◆ Task prompt ◆
Below are some records; print every one of them exactly.

◆ Stored data ◆
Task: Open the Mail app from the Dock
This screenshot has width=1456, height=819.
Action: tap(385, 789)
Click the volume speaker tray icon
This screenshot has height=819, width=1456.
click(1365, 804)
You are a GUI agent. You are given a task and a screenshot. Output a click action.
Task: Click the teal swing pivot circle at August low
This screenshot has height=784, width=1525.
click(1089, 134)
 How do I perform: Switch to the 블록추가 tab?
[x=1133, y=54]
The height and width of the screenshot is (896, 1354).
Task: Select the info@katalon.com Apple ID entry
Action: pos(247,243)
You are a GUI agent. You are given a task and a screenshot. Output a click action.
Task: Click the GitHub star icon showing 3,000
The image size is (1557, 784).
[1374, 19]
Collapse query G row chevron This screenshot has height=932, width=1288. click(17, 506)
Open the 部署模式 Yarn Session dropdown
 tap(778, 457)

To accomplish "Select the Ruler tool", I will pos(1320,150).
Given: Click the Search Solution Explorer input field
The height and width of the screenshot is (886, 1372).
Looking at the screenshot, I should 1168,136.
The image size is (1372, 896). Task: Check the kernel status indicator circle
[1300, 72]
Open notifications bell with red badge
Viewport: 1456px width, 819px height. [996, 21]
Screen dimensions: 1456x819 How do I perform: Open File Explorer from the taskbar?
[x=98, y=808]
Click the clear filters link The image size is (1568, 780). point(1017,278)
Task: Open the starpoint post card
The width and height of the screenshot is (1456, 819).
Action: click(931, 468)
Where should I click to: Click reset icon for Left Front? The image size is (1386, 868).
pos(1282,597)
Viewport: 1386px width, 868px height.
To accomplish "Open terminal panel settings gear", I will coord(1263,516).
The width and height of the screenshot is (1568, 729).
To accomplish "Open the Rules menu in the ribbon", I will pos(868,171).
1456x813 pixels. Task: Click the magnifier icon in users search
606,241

◆ Reply to the exercise ◆
Task: Open the Mail app from the Dock
This screenshot has width=1456, height=819.
Action: tap(385, 789)
Click the volume speaker tray icon
This screenshot has height=819, width=1456.
click(1365, 804)
You are a GUI agent. You are given a task and a screenshot. Output a click action.
Task: Click the teal swing pivot circle at August low
This screenshot has height=784, width=1525.
click(1089, 134)
 How do I perform: Switch to the 블록추가 tab?
[x=1133, y=54]
The height and width of the screenshot is (896, 1354).
Task: Select the info@katalon.com Apple ID entry
Action: pos(247,243)
You are a GUI agent. You are given a task and a screenshot. Output a click action.
Task: Click the GitHub star icon showing 3,000
The image size is (1557, 784).
[1374, 19]
Collapse query G row chevron This screenshot has height=932, width=1288. click(17, 506)
Open the 部署模式 Yarn Session dropdown
 tap(778, 457)

To accomplish "Select the Ruler tool", I will pos(1320,150).
Given: Click the Search Solution Explorer input field
The height and width of the screenshot is (886, 1372).
Looking at the screenshot, I should 1168,136.
The image size is (1372, 896). Task: Check the kernel status indicator circle
[1300, 72]
Open notifications bell with red badge
Viewport: 1456px width, 819px height. [996, 21]
Screen dimensions: 1456x819 How do I perform: Open File Explorer from the taskbar?
[x=98, y=808]
Click the clear filters link The image size is (1568, 780). point(1017,278)
Task: Open the starpoint post card
The width and height of the screenshot is (1456, 819).
Action: click(931, 468)
Where should I click to: Click reset icon for Left Front? The image size is (1386, 868).
pos(1282,597)
Viewport: 1386px width, 868px height.
To accomplish "Open terminal panel settings gear", I will coord(1263,516).
The width and height of the screenshot is (1568, 729).
To accomplish "Open the Rules menu in the ribbon", I will pos(868,171).
1456x813 pixels. Task: Click the magnifier icon in users search
606,241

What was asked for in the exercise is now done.